Take the listing below and print exactly the lines starting at the line containing "You are a computer-use agent." and ending at the line containing "Instruction: Go back with the back arrow", both ends included, and no others.

START SUPPLIED RECORDS

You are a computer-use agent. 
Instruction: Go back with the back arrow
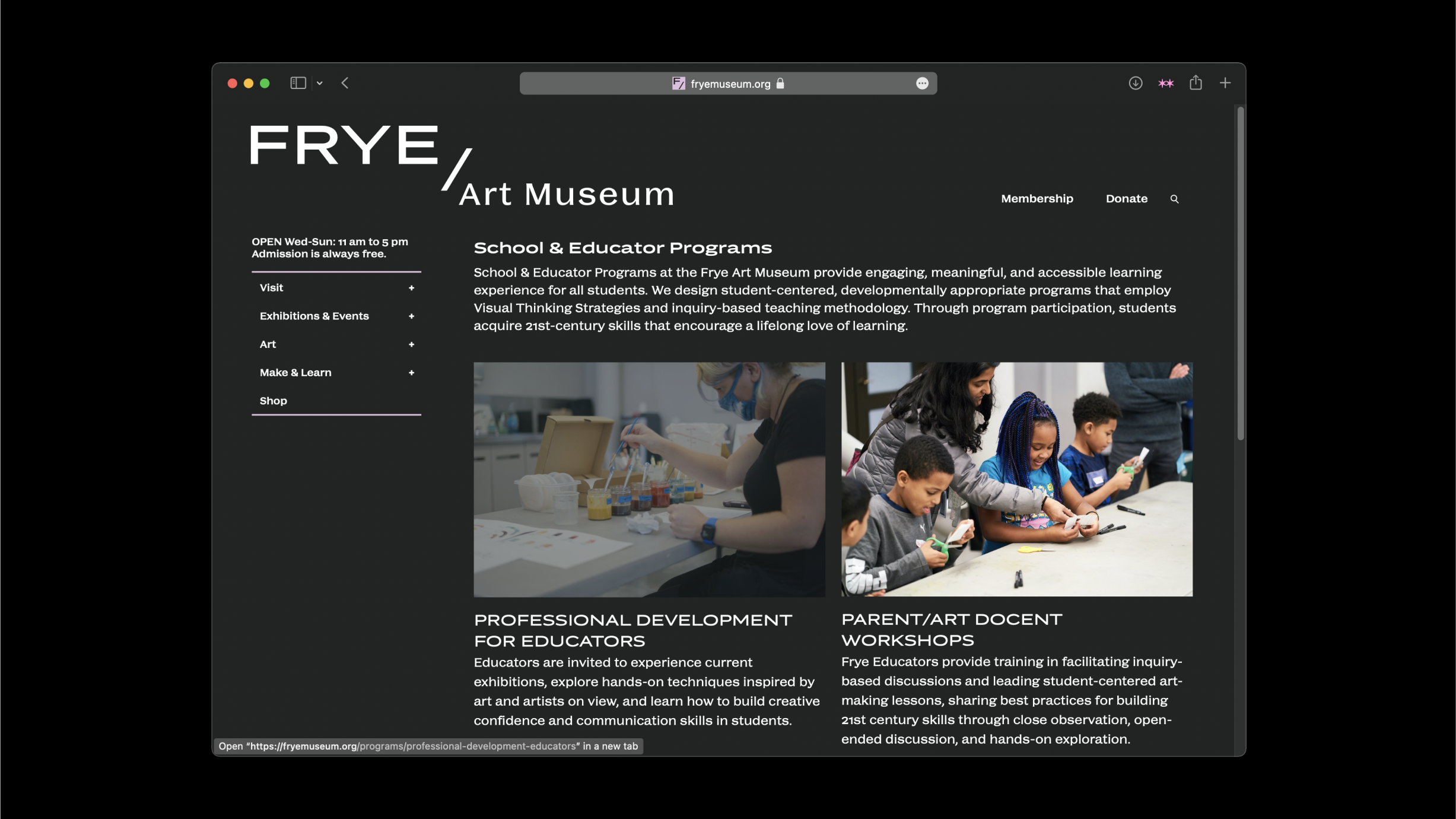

END SUPPLIED RECORDS
START SUPPLIED RECORDS

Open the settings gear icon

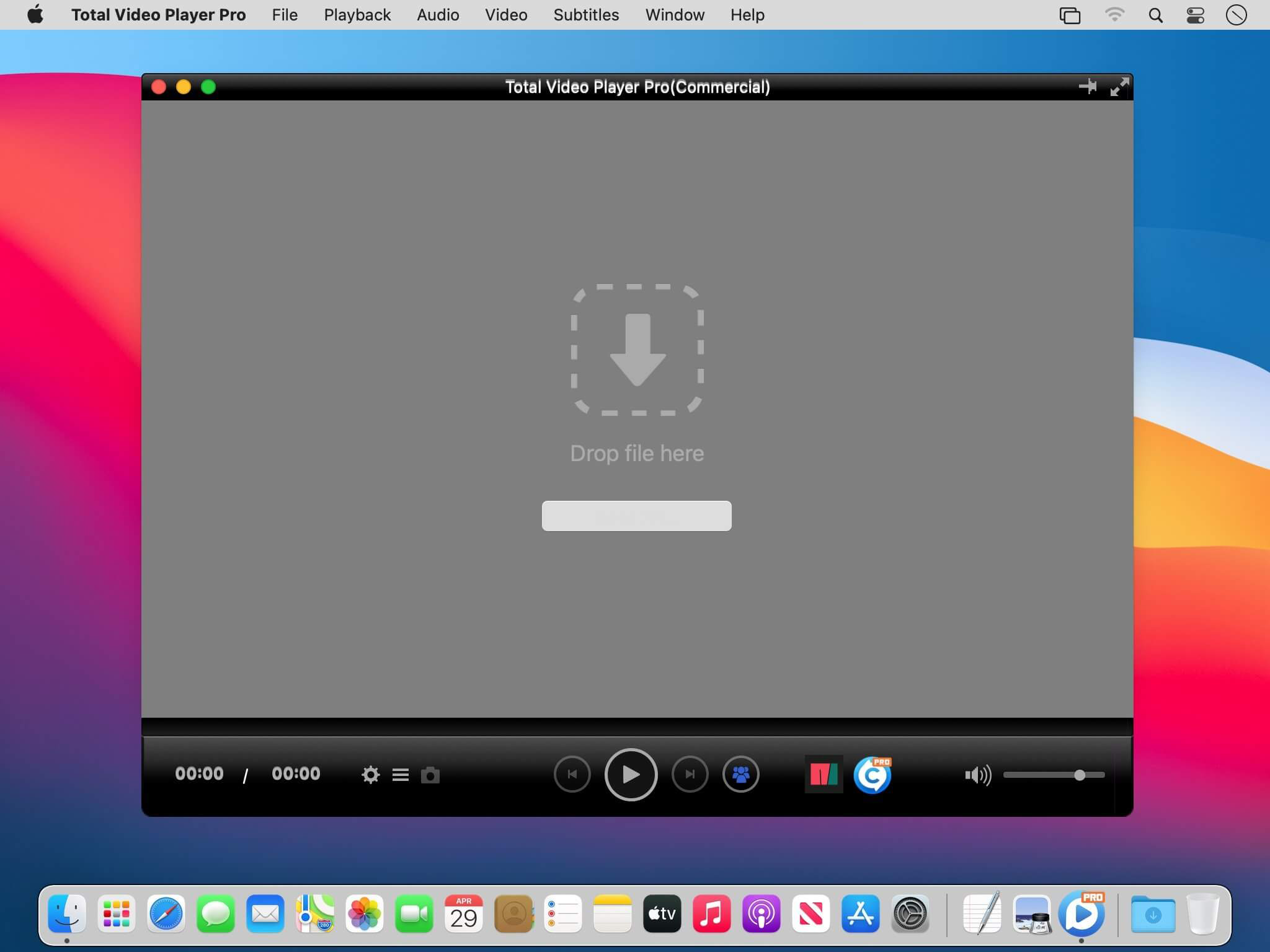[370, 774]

END SUPPLIED RECORDS
START SUPPLIED RECORDS

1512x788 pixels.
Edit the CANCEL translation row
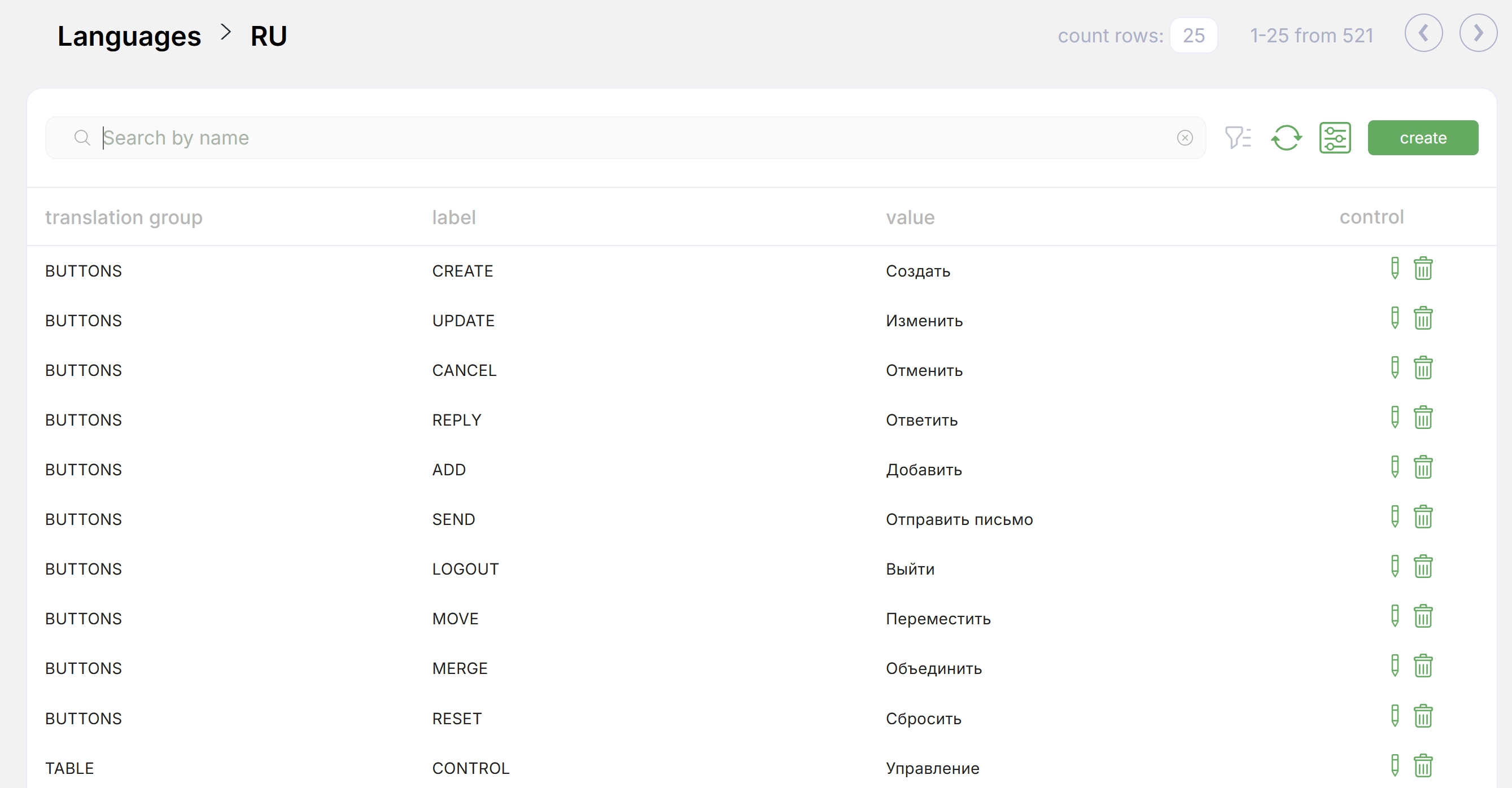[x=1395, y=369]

END SUPPLIED RECORDS

> SOLUTION
You are a computer-use agent. 
Instruction: Go back with the back arrow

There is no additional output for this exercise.